[Exercise description]
Please reproduce all of the data below exactly, leaving each picture out.

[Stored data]
+---+

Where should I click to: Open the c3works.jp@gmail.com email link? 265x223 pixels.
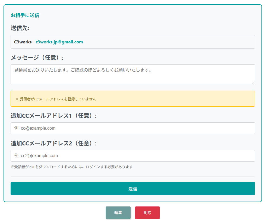(x=59, y=42)
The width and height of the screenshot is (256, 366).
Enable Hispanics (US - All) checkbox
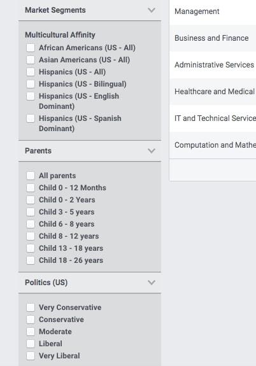point(31,72)
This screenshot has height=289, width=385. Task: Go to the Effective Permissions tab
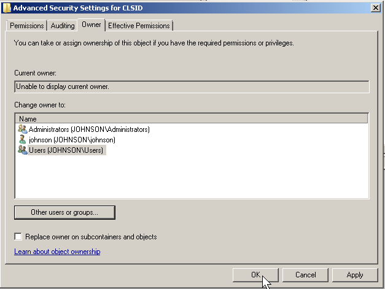pyautogui.click(x=139, y=26)
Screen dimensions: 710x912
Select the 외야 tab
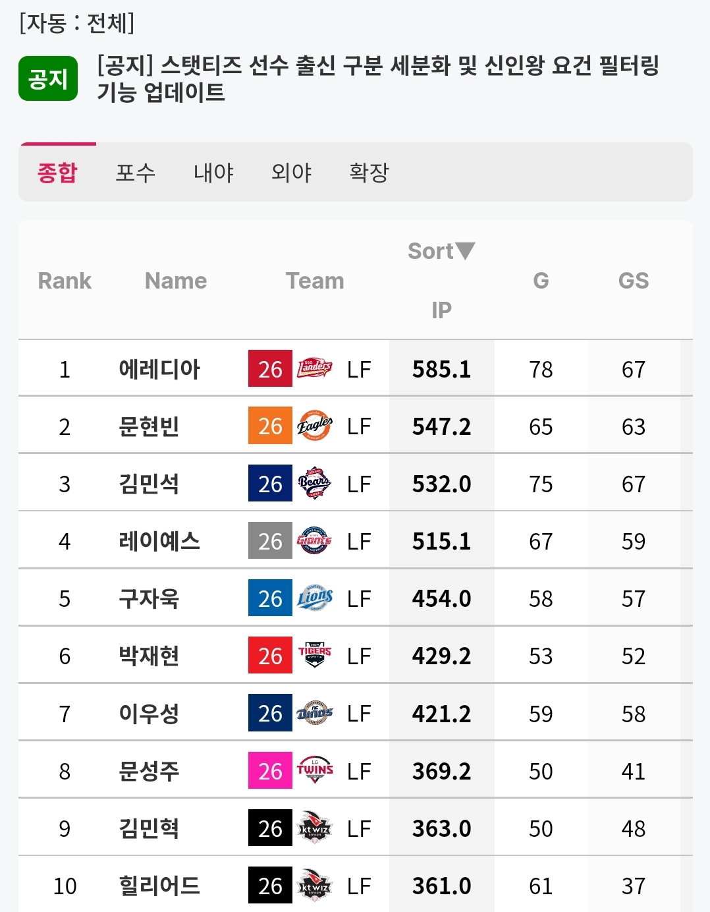pos(291,173)
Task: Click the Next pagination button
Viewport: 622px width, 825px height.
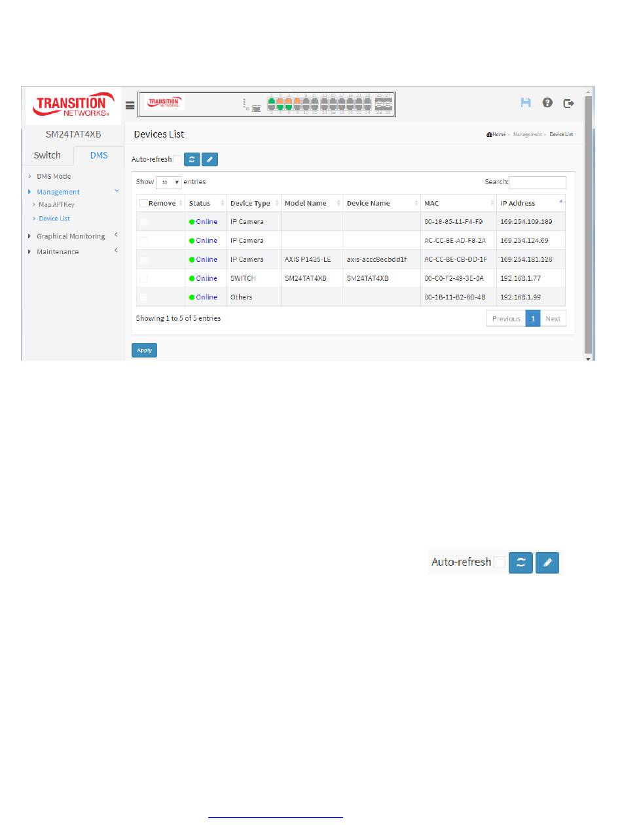Action: (x=553, y=319)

+---+

[Answer to this problem]
Where should I click to: Open the c3works.jp@gmail.com email link? 265x223 pixels.
(x=59, y=42)
The width and height of the screenshot is (256, 366).
Enable Hispanics (US - All) checkbox
point(31,72)
This screenshot has height=289, width=385. Task: Go to the Effective Permissions tab
pyautogui.click(x=139, y=26)
Screen dimensions: 710x912
Select the 외야 tab
pos(291,173)
Task: Click the Next pagination button
Viewport: 622px width, 825px height.
Action: (x=553, y=319)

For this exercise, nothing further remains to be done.